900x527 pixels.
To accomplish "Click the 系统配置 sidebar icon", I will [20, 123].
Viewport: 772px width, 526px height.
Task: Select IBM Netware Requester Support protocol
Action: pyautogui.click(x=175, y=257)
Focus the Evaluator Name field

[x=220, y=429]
+++++
§ **TASK DETAILS**
Restate the full material word for word.

§ **WRITTEN ANSWER**
900x527 pixels.
To accomplish "Click the 系统配置 sidebar icon", I will [20, 123].
Viewport: 772px width, 526px height.
Task: Select IBM Netware Requester Support protocol
Action: pyautogui.click(x=175, y=257)
Focus the Evaluator Name field

[x=220, y=429]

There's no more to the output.